Researchers have described the first reported outbreak of botulism in Vietnam that was associated with vegetarian pâté in recent months.

At least 13 people fell ill after eating Minh Chay brand pâté, which was recalled earlier this year.

A study published by Wellcome Open Research covers six patients who contracted botulism after eating the commercially made pâté. Clinical diagnosis was confirmed by identification of Clostridium botulinum type B from the suspected food source made by Loi Song Moi Company.

Botulinum antitoxin was not available in Vietnam during the outbreak in July and August. It was provided by the World Health Organization at the beginning of September.

Initial and ongoing treatment
In July 2020, a Taiwanese 36-year-old man went to the Department of Tropical Diseases, Cho Ray hospital in Ho Chi Minh City. He had been referred from his local hospital in Khanh Hoa province, where he had been admitted four days previously with a one-day history of nausea and vomiting.

He reported consumption of seafood one day prior to onset of original symptoms. Because of this, the initial diagnosis was saxitoxin, brevetoxin or tetrodotoxin poisoning.

The second case was his wife. She was a Vietnamese 36 year old in the second trimester of pregnancy and accompanied her husband to hospital. She had the same seafood as him, and similar gastrointestinal symptoms one day later. She had not previously been assessed but mentioned blurred vision and swallowing difficulties.

Three days following hospital admission their conditions had deteriorated with worsening respiratory function. Foodborne botulism was suspected and dietary history re-explored from their relatives. This revealed the couple had eaten the same brand of vegetarian mushroom pâté produced in Vietnam 20 to 36 hours before the first symptoms occurred.

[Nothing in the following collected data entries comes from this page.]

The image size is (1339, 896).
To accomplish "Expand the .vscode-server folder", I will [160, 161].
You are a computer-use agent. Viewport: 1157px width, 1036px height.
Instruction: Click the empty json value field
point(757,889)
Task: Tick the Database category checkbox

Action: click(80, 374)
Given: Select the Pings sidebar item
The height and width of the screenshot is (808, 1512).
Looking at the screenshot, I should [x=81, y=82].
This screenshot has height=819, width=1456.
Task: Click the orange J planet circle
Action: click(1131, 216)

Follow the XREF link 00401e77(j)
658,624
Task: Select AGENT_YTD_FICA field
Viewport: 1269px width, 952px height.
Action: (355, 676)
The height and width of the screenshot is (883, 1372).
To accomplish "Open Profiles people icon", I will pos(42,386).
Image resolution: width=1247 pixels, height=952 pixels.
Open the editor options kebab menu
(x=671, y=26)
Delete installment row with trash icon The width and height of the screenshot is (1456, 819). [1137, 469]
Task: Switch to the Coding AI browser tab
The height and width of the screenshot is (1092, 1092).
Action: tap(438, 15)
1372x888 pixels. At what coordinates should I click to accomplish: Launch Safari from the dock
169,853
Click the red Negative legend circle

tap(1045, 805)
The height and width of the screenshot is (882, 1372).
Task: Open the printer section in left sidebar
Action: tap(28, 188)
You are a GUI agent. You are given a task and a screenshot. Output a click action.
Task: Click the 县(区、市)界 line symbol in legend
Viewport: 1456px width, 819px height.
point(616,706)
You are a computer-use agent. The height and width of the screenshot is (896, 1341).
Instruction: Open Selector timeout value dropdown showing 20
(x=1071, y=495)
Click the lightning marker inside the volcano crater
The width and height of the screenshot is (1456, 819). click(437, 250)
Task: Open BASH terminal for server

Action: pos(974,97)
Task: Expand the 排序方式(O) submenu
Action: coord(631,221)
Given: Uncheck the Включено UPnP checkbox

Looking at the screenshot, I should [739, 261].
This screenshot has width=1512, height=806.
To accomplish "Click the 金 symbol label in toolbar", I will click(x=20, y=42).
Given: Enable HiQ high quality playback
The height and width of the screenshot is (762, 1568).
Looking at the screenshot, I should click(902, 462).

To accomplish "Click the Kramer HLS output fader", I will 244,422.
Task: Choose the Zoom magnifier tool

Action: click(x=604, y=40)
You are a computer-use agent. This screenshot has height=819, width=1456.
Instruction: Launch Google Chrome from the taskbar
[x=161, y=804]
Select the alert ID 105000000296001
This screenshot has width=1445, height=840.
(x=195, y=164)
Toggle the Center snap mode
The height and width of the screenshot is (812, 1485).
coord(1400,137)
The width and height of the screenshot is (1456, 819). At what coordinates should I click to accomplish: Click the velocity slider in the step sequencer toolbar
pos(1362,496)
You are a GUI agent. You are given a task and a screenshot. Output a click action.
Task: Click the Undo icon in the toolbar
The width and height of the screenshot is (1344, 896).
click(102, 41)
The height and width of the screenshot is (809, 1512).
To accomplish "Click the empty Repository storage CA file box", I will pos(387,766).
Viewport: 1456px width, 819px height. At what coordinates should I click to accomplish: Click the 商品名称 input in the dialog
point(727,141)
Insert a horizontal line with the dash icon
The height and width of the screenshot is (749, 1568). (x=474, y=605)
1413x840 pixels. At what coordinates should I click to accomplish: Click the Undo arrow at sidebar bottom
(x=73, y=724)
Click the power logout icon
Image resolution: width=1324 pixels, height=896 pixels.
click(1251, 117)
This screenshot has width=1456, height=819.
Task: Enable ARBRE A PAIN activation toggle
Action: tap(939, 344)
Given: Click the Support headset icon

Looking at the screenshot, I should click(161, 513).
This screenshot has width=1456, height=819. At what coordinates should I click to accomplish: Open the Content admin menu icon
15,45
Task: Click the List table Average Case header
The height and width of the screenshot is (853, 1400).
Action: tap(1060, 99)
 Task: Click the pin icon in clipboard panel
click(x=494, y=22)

The next three patients were Vietnamese women aged 20, 24 and 26, also referred from local hospitals at the end of July. The trio were friends with no social link to the first two patients. They had a history of gastrointestinal symptoms of nausea, vomiting and abdominal pain, followed by development in the next two days of neurological issues, difficulty breathing and limb weakness.

Because of the similarity to cases one and two, a history of food consumption was taken. They had eaten the same brand of vegetarian pâté as the previous couple between 24 and 48 hours before onset of symptoms.

Samples of remaining pâté from patients’ houses were taken. Presence of Clostridium botulinum in the food samples of all cases was confirmed and diagnosis of botulism  established. Clostridium botulinum was not isolated from these patients but it was detected in the stool of two other cases.

Stock of antitoxin for rare diseases
The vegetarian pâté contained almond, walnuts and cashews, as well as mushroom, and came in metal containers which provided the anaerobic conditions needed for bacterium growth and toxin production.

The last case was a 54-year-old Vietnamese man who went to the department in August, three weeks after the first five cases. He gave a history of dizziness, nausea, vomiting and abdominal pain which occurred 24 hours after eating the same brand of vegetarian pâté. Over the next 24 hours, he developed other symptoms including double and blurred vision.

All six cases required intubation and mechanical ventilation. The time to this following consumption of the pâté ranged from four to nine days.

Given that botulinum antitoxin was not accessible, and their severe status, all patients received a trial of plasma exchange therapy, but no clear benefit was seen. Delay in diagnosis and lack of specific treatment are likely to result in worse clinical outcomes.

“The logistics of maintaining stocks of costly antitoxin for what are rare diseases is a challenge; cross-border cooperatives with rapid dissemination of stocks as needed may be one solution,” said researchers.

The first five cases stayed in hospital for four to five weeks before referral to their local hospitals for ICU care. All patients required ongoing invasive mechanical ventilation when discharged. The sixth patient remained in intensive care in Cho Ray hospital as of late October.